## Problem requirements
From the first line of the entries below to the line with "Task: Click the info", give each line again exactly.

## Task data
......

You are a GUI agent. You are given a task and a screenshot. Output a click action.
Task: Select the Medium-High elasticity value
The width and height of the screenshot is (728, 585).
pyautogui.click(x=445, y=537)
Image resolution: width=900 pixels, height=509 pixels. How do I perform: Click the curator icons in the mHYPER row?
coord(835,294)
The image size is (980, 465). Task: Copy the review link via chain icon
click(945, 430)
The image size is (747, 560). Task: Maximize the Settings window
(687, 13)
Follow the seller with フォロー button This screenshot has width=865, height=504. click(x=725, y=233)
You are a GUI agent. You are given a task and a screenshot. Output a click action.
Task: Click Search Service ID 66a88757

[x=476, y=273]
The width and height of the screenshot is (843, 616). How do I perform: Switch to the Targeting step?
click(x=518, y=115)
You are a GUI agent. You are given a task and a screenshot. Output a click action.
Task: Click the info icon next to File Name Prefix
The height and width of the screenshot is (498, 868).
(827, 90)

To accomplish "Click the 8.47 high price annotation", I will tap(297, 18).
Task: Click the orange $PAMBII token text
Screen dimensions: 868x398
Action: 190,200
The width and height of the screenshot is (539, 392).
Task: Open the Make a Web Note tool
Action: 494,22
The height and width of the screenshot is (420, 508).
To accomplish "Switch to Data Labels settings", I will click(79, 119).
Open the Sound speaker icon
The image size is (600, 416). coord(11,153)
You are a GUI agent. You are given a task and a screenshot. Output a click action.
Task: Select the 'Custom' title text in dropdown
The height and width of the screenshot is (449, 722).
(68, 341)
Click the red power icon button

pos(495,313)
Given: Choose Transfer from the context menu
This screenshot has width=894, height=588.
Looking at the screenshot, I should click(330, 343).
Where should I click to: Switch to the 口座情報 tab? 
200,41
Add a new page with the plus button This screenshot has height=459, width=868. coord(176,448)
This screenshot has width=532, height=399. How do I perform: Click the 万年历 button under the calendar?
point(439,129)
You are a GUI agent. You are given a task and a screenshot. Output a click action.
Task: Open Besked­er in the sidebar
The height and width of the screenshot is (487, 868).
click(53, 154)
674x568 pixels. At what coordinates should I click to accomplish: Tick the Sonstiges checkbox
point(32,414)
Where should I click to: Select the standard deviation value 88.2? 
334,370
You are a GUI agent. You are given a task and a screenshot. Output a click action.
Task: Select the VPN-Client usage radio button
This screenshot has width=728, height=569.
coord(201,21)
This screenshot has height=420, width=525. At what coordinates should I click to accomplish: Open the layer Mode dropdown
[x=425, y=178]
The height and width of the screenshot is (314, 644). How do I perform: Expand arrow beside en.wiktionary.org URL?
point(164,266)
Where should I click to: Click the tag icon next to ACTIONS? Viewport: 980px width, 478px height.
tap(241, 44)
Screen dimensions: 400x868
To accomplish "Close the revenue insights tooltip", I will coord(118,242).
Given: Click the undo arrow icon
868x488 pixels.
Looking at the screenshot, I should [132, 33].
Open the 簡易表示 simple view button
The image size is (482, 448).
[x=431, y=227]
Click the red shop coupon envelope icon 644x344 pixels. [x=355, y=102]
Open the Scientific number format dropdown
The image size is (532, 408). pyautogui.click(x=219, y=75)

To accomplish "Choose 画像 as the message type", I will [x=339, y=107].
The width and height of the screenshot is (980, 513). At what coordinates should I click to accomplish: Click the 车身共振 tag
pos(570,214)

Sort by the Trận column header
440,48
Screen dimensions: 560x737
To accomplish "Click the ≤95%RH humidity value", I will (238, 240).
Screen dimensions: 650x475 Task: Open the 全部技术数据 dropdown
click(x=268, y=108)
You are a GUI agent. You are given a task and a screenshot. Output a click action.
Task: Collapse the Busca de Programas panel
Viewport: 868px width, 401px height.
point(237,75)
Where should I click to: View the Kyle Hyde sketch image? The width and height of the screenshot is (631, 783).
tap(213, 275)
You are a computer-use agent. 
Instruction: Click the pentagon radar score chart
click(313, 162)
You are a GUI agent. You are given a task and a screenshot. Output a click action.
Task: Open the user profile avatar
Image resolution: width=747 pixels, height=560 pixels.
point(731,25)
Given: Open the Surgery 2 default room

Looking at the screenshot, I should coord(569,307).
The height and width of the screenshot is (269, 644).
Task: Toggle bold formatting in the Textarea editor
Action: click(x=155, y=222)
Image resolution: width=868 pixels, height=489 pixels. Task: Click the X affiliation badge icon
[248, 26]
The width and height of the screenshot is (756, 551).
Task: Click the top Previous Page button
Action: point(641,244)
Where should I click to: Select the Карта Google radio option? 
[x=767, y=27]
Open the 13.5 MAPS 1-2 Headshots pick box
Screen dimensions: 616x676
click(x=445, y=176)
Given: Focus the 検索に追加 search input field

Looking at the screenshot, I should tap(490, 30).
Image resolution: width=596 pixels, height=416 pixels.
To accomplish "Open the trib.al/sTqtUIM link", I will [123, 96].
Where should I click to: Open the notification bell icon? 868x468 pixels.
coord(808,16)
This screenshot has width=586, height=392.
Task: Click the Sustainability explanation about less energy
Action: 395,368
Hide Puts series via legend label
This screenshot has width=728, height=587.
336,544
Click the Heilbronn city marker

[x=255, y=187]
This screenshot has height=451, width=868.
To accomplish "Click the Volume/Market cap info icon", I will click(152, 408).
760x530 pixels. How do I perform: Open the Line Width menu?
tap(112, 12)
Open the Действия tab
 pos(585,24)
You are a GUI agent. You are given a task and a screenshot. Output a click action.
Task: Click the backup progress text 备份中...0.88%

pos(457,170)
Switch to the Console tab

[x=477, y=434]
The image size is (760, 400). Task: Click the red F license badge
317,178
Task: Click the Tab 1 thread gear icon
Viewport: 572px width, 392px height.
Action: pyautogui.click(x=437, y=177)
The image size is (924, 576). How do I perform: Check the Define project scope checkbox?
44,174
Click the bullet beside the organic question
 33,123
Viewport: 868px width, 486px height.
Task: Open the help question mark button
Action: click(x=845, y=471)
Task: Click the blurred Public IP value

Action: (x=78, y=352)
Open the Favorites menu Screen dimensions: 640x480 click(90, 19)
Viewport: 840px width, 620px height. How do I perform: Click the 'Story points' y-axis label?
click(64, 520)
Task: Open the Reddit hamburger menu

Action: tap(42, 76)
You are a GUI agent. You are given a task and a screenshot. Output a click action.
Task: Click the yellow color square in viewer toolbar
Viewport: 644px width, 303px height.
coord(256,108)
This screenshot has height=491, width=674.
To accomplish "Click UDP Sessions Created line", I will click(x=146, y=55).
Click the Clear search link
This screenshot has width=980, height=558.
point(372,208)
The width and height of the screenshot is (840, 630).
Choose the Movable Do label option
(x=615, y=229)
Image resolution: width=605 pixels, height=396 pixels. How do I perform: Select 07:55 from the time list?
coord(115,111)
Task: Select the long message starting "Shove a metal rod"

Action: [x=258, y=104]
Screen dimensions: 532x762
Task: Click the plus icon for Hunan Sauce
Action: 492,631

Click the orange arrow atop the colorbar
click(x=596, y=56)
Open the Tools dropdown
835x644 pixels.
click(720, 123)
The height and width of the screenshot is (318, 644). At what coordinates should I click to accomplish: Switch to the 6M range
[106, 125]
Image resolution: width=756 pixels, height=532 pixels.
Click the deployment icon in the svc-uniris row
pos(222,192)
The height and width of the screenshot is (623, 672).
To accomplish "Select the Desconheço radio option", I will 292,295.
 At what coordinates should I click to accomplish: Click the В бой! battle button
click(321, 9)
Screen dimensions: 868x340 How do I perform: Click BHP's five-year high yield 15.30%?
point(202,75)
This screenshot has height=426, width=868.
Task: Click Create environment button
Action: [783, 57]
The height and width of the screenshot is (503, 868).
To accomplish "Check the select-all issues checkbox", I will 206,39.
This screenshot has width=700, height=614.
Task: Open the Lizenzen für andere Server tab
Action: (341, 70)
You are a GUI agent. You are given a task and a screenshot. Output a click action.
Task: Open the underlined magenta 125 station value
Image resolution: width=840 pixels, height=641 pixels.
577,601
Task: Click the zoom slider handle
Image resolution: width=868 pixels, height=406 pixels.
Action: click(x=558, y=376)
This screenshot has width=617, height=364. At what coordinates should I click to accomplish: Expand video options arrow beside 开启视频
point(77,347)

......

## Result below
You are a GUI agent. You are given a task and a screenshot. Output a click action.
Task: Select the Medium-High elasticity value
The width and height of the screenshot is (728, 585).
pyautogui.click(x=445, y=537)
Image resolution: width=900 pixels, height=509 pixels. How do I perform: Click the curator icons in the mHYPER row?
coord(835,294)
The image size is (980, 465). Task: Copy the review link via chain icon
click(945, 430)
The image size is (747, 560). Task: Maximize the Settings window
(687, 13)
Follow the seller with フォロー button This screenshot has width=865, height=504. click(x=725, y=233)
You are a GUI agent. You are given a task and a screenshot. Output a click action.
Task: Click Search Service ID 66a88757

[x=476, y=273]
The width and height of the screenshot is (843, 616). How do I perform: Switch to the Targeting step?
click(x=518, y=115)
You are a GUI agent. You are given a task and a screenshot. Output a click action.
Task: Click the info icon next to File Name Prefix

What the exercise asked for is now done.